The textural changes (generically referred to as “softening”) that accompany ripening of fleshy fruits are critical determinants of quality and are thus of great commercial importance. Loss of firmness is a major factor limiting transportation and storage of fleshy fruits and it is also associated with the onset of postharvest disease, due to microbial pathogens that penetrate and destroy the fruit flesh. Postharvest fruit quality is dependent on both textural durability during storage and the nutritional and sensory components. The practice of harvesting many fruit prior to full maturity to improve resistance to damage during handling has resulted in crops that typically fail to accumulate a full complement of nutritional compounds, which are essential for optimal quality. Therefore, if the molecular basis of softening could be better understood, and if softening could be uncoupled from other ripening-related processes, fruit could be harvested at a later stage. This in turn would not only make the fruit more resistant to over-softening and less susceptible to microbial infection, but would also dramatically enhance flavor and nutritional content and thus increase commercial value.

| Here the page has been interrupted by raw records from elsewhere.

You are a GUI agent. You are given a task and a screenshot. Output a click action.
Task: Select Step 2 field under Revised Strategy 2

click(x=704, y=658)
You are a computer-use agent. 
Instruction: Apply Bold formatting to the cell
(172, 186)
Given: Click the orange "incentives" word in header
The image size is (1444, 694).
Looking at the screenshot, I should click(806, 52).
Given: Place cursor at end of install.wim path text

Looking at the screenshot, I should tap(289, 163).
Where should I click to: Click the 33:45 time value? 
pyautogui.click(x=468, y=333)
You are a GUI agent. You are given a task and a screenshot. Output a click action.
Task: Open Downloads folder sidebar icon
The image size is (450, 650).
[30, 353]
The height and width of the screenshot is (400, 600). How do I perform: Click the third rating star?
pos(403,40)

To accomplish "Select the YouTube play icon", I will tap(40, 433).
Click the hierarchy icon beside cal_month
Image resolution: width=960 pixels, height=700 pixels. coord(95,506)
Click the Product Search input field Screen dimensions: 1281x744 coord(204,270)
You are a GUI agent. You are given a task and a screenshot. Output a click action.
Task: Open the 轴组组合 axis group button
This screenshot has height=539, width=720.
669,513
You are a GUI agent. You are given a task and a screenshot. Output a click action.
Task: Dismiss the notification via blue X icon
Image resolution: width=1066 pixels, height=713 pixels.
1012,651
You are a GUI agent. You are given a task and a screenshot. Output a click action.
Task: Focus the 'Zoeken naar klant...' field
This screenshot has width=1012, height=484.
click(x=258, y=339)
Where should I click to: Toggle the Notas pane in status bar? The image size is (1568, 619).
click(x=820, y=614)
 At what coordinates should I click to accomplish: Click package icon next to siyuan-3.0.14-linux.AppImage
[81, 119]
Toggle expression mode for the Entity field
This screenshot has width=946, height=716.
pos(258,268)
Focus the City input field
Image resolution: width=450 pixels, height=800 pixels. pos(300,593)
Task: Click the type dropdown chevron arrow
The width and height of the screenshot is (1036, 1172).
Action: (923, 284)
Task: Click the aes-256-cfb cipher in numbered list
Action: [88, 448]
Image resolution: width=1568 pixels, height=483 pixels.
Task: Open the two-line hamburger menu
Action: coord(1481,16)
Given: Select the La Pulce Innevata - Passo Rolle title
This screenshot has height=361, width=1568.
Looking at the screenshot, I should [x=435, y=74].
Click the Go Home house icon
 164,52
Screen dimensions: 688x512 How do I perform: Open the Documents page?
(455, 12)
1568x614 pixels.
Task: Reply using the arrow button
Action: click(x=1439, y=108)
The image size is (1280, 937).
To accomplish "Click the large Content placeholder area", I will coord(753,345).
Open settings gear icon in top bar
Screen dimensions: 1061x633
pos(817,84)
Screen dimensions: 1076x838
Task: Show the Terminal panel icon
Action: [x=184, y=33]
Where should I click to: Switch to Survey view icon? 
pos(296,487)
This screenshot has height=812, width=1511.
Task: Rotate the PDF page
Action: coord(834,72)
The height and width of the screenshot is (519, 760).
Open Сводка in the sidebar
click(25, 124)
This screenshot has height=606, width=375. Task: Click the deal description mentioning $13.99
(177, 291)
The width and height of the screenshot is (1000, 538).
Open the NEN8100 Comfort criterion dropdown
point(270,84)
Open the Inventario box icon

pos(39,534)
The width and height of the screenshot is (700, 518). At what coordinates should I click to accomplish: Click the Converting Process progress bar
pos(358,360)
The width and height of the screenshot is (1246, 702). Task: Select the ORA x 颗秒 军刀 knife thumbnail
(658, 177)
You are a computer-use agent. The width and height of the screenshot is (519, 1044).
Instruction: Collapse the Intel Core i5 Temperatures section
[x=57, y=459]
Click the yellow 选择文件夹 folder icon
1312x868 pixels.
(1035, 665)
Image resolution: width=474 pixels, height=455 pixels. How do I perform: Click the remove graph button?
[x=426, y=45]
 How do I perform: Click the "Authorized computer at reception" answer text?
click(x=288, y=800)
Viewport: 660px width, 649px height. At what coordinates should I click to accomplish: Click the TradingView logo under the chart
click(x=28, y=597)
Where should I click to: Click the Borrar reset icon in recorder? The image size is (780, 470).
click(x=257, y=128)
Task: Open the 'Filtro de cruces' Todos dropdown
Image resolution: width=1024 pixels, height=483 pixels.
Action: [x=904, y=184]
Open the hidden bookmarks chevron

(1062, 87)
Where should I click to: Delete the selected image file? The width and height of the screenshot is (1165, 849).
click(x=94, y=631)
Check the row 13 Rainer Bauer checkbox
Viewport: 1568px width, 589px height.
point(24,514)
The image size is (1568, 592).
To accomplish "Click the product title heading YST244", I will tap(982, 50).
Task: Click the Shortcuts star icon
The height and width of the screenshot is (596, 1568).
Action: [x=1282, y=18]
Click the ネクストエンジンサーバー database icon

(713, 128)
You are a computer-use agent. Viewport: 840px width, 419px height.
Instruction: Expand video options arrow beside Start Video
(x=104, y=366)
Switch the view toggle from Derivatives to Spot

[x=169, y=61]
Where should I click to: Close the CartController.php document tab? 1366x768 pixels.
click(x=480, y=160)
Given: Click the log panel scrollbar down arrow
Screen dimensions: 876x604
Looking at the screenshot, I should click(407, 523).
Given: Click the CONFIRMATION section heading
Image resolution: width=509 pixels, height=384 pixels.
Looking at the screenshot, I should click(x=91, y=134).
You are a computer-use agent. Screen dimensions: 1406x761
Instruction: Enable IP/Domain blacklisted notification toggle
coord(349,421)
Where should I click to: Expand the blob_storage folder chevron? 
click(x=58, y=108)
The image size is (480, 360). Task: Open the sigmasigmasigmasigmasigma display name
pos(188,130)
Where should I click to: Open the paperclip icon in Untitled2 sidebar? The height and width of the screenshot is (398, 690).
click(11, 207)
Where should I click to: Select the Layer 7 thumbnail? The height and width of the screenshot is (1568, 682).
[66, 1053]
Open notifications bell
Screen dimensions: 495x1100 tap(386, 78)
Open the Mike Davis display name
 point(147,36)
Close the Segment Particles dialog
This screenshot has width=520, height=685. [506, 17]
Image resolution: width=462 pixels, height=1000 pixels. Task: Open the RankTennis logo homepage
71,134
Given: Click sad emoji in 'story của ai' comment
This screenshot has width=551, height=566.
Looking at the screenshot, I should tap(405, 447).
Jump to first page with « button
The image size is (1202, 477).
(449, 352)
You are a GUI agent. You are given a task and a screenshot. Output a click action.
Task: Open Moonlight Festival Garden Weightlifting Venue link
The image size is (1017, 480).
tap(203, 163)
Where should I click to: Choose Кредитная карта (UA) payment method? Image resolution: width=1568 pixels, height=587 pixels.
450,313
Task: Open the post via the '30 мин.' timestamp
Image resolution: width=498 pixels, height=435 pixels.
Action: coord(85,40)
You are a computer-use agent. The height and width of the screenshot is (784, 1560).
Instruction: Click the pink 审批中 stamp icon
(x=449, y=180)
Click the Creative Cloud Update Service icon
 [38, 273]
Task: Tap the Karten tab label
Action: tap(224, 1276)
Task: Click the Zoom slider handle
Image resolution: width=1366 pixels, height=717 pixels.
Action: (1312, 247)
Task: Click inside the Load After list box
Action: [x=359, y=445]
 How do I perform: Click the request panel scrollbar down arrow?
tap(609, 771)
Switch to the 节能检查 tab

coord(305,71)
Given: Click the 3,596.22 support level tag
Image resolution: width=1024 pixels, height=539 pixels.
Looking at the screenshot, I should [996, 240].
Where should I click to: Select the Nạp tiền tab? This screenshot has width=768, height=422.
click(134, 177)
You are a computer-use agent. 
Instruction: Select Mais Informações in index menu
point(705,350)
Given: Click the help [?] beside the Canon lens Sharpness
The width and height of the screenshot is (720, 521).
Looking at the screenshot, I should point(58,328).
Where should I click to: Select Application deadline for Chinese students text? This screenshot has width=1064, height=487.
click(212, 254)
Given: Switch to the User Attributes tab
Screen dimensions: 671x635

A number of tomato ripening mutants have been identified, including rin (ripening inhibitor), nor (non-ripening), alc (alcobaça), and Cnr (Colorless non-ripening), which are impaired in many ripening-related processes and exhibit delayed or impaired softening (Kopeliovitch et al., “Physiology of the Tomato Mutant Alcobaca,” Physiol. Plant. 48:307-311 (1980); Giovannoni, “Genetic Regulation of Fruit Development and Ripening,” Plant Cell 16:S170-S180 (2004); U.S. Pat. No. 6,762,347 to Giovannoni et al.; and Manning et al., “A Naturally Occurring Epigenetic Mutation in a Gene Encoding an SBP-box Transcription Factor Inhibits Tomato Fruit Ripening,” Nature Genetics 38:948-952 (2006)). These mutants have provided insights into several specific aspects of ripening-related metabolism, but their effects on ripening are pleiotropic and some desirable aspects of ripening physiology are adversely affected, which limits their commercial application. For example, the rin mutation, which has been introgressed into a large number of commercial tomato cultivars, slows the rate and/or extent of fruit deterioration, but often has a deleterious effect on color, flavor, and aroma. In this regard, a more desirable tomato cultivar would be one that has reduced or delayed softening, but that exhibits otherwise “normal” ripening, with the attending quality metrics.
The present invention is directed to overcoming these and other deficiencies in the art.